* AVAILABLE DATA
—————
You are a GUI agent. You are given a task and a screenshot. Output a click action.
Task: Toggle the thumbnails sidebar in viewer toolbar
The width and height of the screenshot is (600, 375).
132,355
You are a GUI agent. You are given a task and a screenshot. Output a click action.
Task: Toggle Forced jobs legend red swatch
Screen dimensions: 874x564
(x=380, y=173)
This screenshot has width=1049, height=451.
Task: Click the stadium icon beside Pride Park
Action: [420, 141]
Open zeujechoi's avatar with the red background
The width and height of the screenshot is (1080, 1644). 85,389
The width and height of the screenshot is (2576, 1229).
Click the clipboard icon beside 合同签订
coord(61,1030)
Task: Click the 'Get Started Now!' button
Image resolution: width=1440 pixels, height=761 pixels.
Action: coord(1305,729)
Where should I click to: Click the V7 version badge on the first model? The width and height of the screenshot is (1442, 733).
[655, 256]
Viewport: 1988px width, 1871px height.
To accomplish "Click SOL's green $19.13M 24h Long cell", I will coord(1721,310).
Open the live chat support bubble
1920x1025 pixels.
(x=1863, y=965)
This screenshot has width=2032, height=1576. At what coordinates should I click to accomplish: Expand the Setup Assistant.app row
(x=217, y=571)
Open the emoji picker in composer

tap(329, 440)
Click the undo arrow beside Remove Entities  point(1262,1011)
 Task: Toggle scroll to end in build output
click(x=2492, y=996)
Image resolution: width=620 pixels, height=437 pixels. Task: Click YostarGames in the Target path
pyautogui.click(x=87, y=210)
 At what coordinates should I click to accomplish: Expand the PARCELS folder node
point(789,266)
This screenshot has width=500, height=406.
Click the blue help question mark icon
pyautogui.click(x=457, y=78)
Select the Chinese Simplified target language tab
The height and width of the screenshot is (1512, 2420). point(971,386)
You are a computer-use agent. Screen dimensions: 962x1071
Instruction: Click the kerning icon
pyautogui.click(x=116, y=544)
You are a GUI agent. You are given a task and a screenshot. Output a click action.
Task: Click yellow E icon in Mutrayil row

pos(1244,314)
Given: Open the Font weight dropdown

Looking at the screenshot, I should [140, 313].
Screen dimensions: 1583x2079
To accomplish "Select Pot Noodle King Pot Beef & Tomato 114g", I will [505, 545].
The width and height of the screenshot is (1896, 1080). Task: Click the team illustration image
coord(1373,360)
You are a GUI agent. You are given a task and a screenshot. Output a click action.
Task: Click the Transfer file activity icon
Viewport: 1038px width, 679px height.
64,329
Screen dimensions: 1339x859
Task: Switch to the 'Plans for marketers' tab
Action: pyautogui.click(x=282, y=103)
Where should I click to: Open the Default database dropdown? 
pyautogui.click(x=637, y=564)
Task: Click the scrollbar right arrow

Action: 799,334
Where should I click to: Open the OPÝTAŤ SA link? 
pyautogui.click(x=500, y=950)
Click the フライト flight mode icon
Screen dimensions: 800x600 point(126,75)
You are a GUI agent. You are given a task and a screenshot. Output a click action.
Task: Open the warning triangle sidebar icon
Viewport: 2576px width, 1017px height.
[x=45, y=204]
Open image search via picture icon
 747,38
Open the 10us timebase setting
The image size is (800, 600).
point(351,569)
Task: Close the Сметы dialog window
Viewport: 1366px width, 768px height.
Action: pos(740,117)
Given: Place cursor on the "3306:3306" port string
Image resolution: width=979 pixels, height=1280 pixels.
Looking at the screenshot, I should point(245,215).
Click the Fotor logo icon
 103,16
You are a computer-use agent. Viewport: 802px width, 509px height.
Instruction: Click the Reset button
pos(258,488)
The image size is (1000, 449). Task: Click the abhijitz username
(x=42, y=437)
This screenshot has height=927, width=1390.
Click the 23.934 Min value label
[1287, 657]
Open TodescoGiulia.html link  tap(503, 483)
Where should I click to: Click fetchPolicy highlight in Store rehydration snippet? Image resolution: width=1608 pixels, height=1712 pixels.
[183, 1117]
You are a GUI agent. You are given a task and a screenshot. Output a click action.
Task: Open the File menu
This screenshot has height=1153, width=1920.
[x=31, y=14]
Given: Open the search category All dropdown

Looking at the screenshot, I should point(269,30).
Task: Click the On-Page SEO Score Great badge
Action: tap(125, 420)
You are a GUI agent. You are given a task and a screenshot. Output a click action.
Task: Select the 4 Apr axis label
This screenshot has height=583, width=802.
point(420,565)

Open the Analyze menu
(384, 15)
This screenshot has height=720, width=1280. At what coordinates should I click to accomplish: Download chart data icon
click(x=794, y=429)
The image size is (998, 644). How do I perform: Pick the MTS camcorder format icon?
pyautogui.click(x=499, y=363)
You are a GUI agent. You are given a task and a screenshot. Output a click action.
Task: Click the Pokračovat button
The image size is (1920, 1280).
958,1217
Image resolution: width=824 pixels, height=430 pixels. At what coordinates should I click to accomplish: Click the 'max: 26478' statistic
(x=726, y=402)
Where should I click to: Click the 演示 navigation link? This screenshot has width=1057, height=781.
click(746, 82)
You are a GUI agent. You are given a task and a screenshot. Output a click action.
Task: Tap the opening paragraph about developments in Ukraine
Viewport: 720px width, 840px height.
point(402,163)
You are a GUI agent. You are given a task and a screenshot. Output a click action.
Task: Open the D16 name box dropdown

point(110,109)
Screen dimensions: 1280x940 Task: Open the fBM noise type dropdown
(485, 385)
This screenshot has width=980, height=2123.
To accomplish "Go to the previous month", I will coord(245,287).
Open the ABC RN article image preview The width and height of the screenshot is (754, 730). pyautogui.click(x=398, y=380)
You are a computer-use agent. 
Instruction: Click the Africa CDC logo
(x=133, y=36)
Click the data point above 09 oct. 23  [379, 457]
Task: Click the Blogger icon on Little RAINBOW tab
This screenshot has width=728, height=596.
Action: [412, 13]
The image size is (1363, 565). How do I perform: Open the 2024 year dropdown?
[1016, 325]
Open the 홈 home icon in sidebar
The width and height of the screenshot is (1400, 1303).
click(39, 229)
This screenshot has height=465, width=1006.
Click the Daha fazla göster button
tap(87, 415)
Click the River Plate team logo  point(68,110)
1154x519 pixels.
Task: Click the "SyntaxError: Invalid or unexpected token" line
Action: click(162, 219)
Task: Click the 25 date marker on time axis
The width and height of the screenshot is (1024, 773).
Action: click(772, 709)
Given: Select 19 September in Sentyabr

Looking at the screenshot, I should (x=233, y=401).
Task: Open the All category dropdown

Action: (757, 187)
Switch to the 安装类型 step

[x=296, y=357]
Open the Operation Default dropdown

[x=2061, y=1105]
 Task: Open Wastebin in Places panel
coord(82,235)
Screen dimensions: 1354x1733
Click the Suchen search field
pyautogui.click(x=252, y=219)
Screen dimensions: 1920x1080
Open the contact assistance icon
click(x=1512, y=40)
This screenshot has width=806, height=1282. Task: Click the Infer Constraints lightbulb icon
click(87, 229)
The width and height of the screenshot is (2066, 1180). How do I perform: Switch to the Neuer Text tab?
—————
* EXERCISE GOAL
How many lines of the items above contain the word "menu"? Reply with the number only.

* RESULT
2